Kesinlikle evliliğin mührüdür. Sol tarafa takılmasının bir hikayesi vardır. Bilim insanlarının araştırmalarına göre Kalp damarlarının geçtiği damarlardan bir tanesi de sol yüzük parmağından geçer. işte bu yüzden alyansın oraya takılması kalbimdesin daima anlamını taşır. Güzel bir nişanedir.
sevgili sözlük, son bir kaç yıldır sözlükler aleminde ''bilgi verici entry'' yerine girilen, sözlüklerin kuruluş amacına aykırı olarak saçma sapan sikimsonik atarlı entryler girildiği için, birazdan genel kültür olsun diye yazacağım ''evlilik yüzüğü'' hakkında ki entryim her zaman ki gibi ve tıpkı diğer sevgili yazar dostların siklenmeyen bilgi içerikli entryleri gibi benzer bir şekilde kimsenin umrunda olmayıp, popüler kültürün kendilerine sunduklarıyla yetinerek bunlarla hayatlarını idame ettiren kişilerce kaale alınmayacak.
bu ufak sitemkar pasajdan sonra gelelim evlilik yüzüğü ile ilgili asıl yazmak istediğime;
evlilik yüzüğü başı ve sonu olmayan sonsuz aşkı temsil etmektedir dolayısıyla yuvarlak ve içinin boş olması bundan kaynaklanır. ilk yüzük hadisesi antik mısırda papirus adı verilen kağıdımsi nesneleri insanlar parmaklarına takmaya başladıklarında hayatımıza girmiştir.
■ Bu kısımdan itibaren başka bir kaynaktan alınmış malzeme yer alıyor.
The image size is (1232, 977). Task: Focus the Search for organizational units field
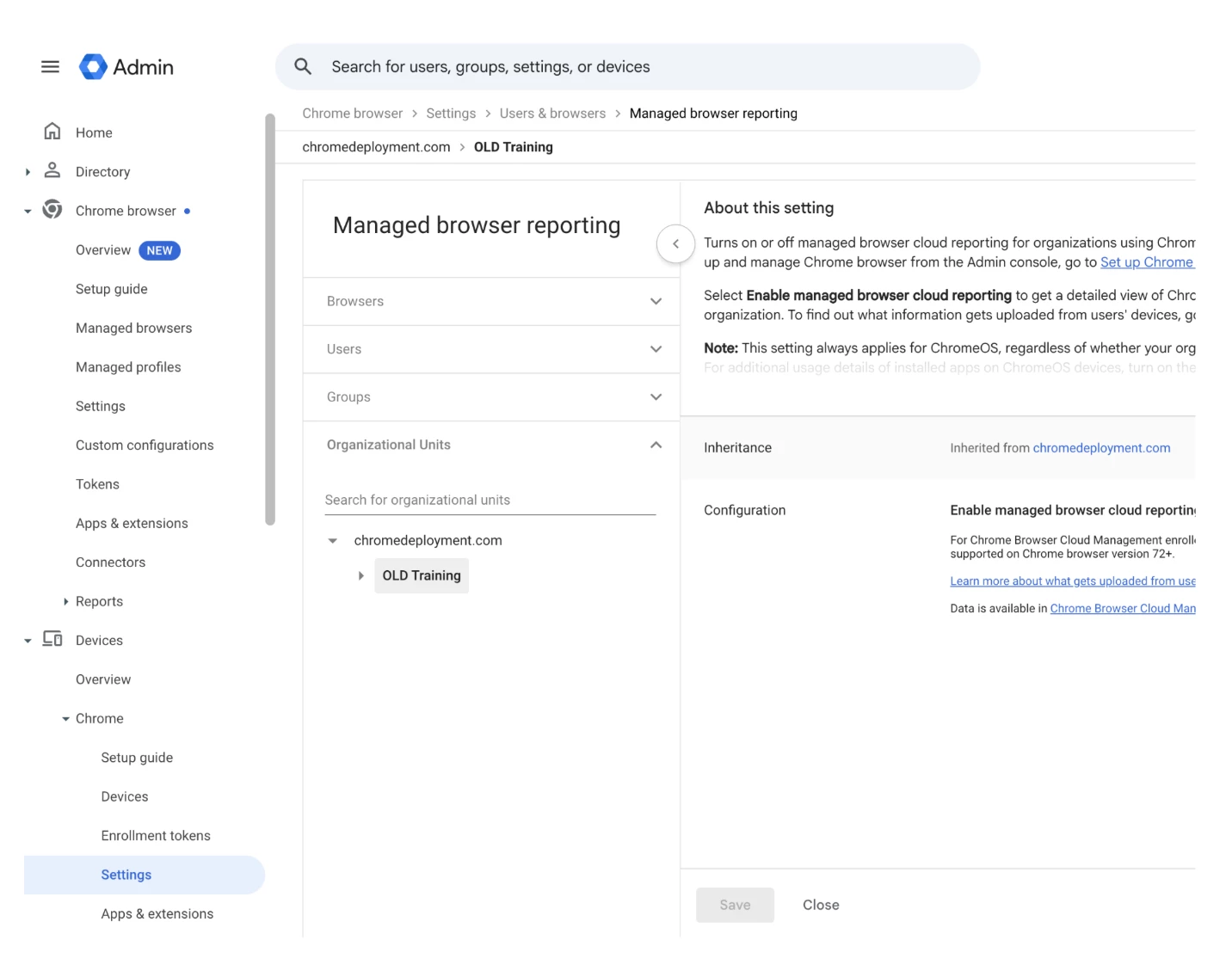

lakin, günümüzde kullanılan yüzükler roma döneminde gücü simgeleyen ''demirden'' yapılarak bugünlere kadar gelmiştir. ilk olarak demirden yapılan yüzükler zaman içerisinde altın ve gümüşten yapılıp insanların bugün kullandığı son halini almışlardır.
elbette evlilik yüzüğünün değeri, romalıların yüzüklere kattığı anlamdan gelmektedir. romalılarda yüzük;
ebedi aşkın simgesi ve aidiyeti simgelemeye başladığında bugün kullanılan ve lavabo kenarında unutulduğunda büyük bir sorun hasıl olmasını sağlayan evlilik yüzüğü ve evlilik yüzüğünün insanlar üzerinde ki etkileri ortaya çıkmıştır.
peki gelelim evlilik yüzüğü neden sağ elimizde ki yüzük parmağına değilde sol elimizde ki yüzük parmağımıza takılıyor?
bunun cevabı tekrar roma döneminde gizli. o dönem insanlar sol elimizde ki yüzük parmağında ki damarın direkt olarak kalp ile bağlantılı olduğu düşündüğü için aşk ve aidiyeti simgeleyen evlilik yüzükleri sol elimizin yüzük parmağına takılmaktadır.
elbette günümüz bilim ve teknoloji çağında yüzük parmağımız ile kalbimiz arasında direkt bağlantılı olan bir damarın olmadığını söylesede, asla görülmeyecek boyutta ''aşk damarı'' adı verilen bir damarın yüzük parmağımıza kalbimizi bağladığını söylenir.
işte sevgili sözlük,
evlilik yüzüğü, yüzük parmağı ve kalplerde hasıl olan aşk kombinasyonu bu şekildedir. iyi pazartesi sendromları sözlük görüşmek üzere.
kökeni antik mısıra kadar dayanan, bağlılık sembolüdür. ayrıca diğer insanlar tarafından evli olduğunuzun anlaşılmasına yarayan bir işarettir. genelde sol ele takılır ama kültürel farklılıklara göre değişebilir.
yüzük parmağı dediğimiz, dördüncü parmağa takılır. sebebi ise; antik mısırlıların dördüncü parmağın üzerindeki damarların direk kalbe gittiğine inanmalarıdır.
binlerce yıl öncesinde başlayan bir gelenek bütün dünya'da hala uygulanıyor. hem de dil, din, ırk gözetmeden.